> RECORD SET
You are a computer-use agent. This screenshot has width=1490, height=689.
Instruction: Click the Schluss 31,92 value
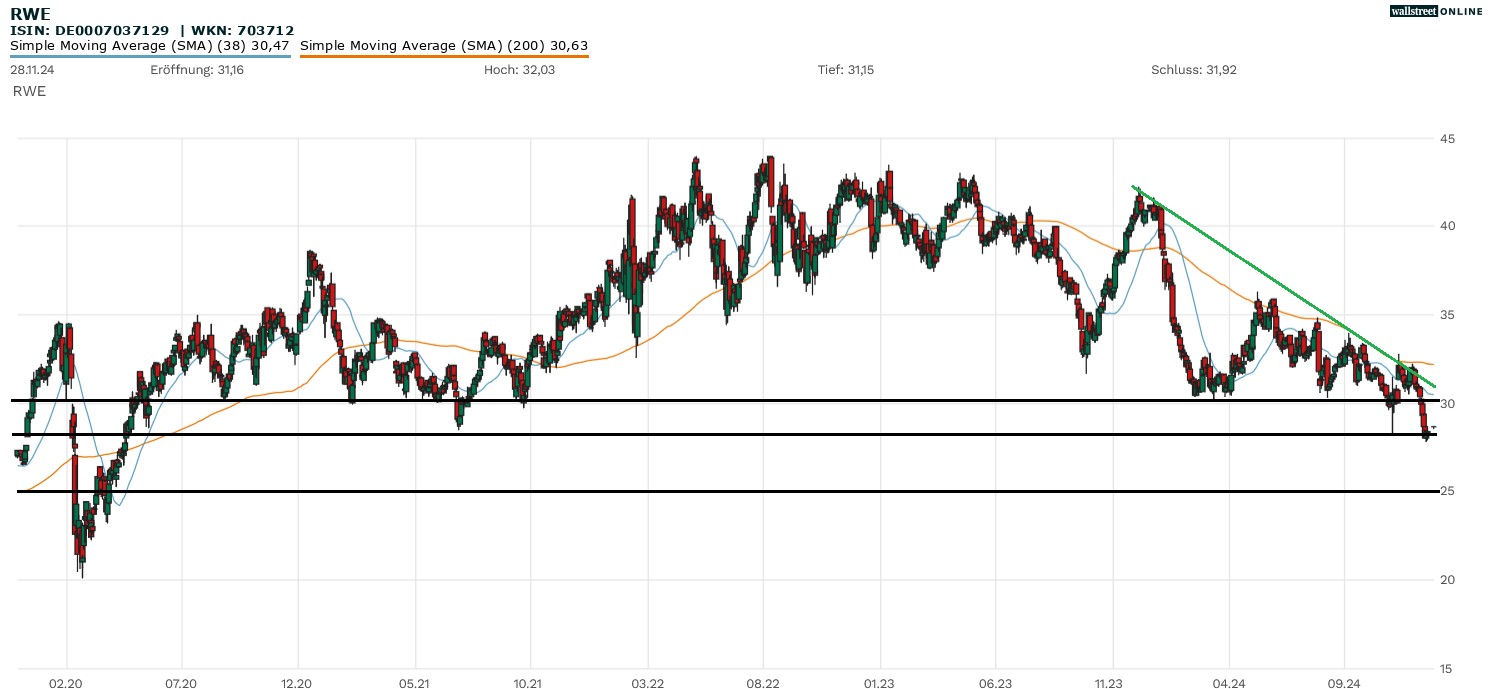[x=1194, y=70]
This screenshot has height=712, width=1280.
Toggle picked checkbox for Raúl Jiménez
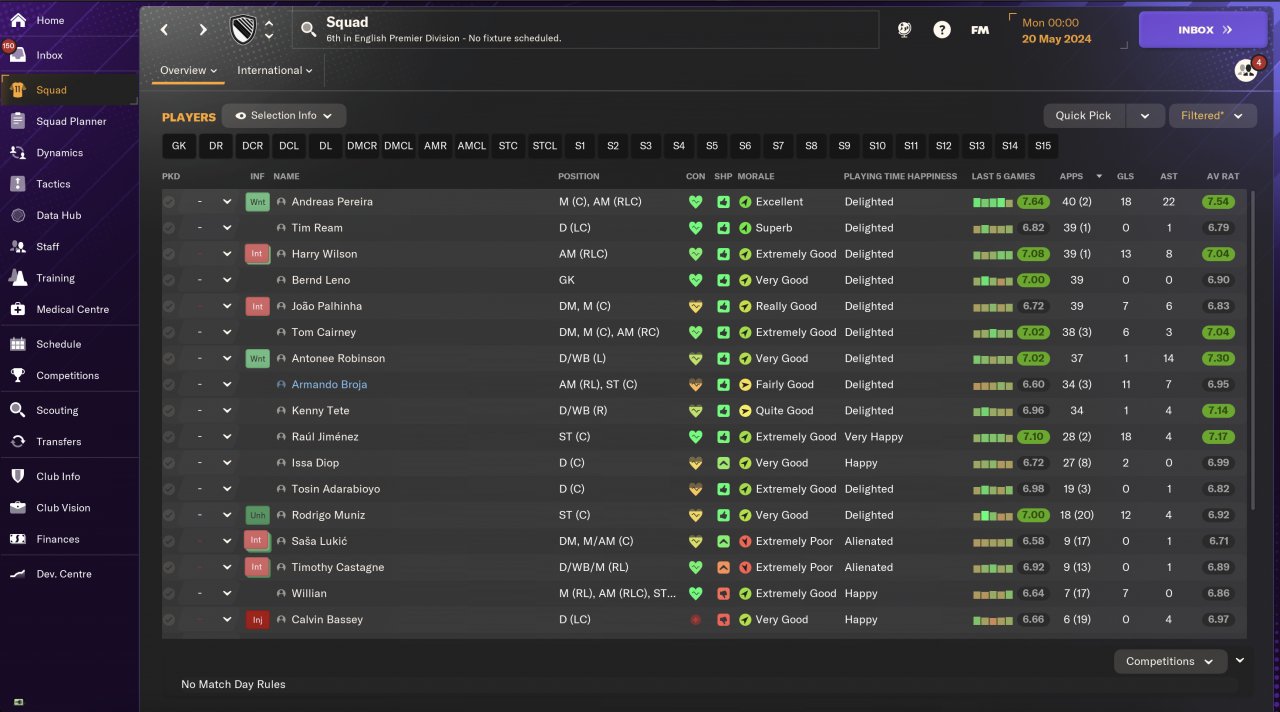tap(169, 437)
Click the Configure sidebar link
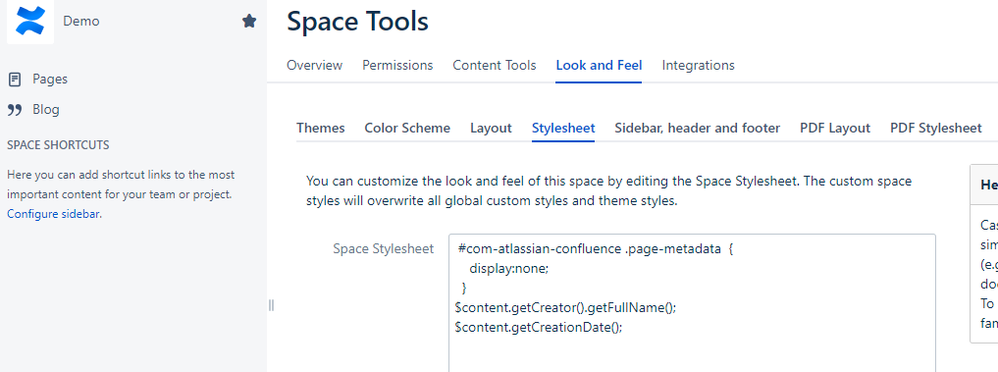Viewport: 998px width, 372px height. 53,214
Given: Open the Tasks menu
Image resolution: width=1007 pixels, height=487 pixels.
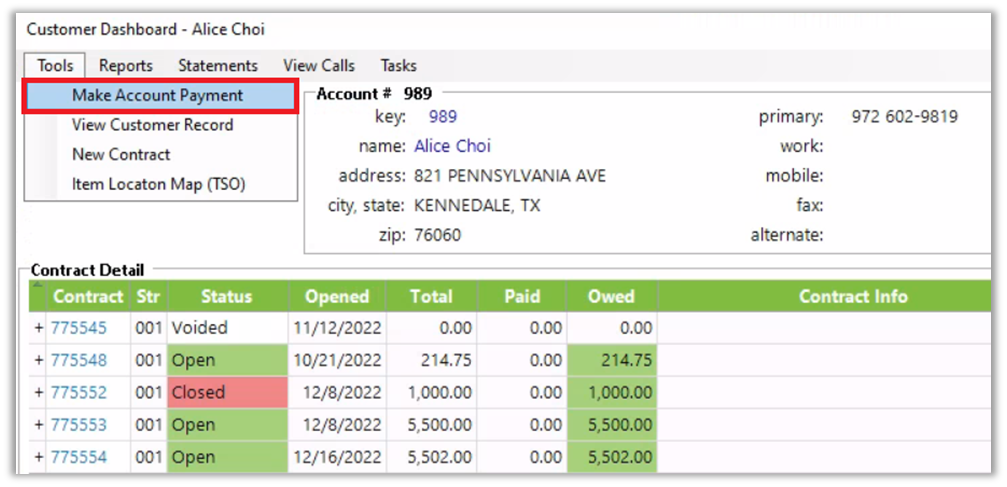Looking at the screenshot, I should pyautogui.click(x=398, y=66).
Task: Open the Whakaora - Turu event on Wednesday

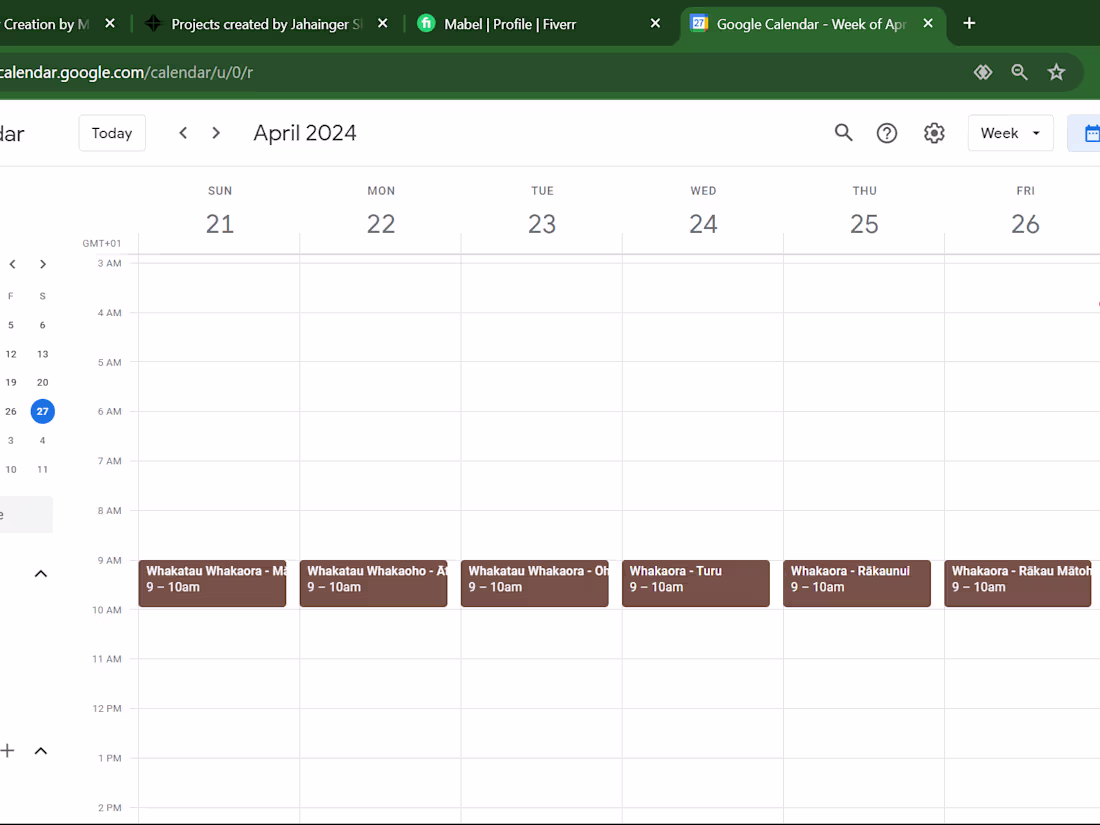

> ABOUT THIS EXERCISE
Nothing but the lines from the one that contains "Given: Open the Tasks menu" through the last line of the material should be written out, exactly. Omit pictures.

> FINISHED TASK
Given: Open the Tasks menu
Image resolution: width=1007 pixels, height=487 pixels.
Looking at the screenshot, I should pyautogui.click(x=398, y=66).
Task: Open the Whakaora - Turu event on Wednesday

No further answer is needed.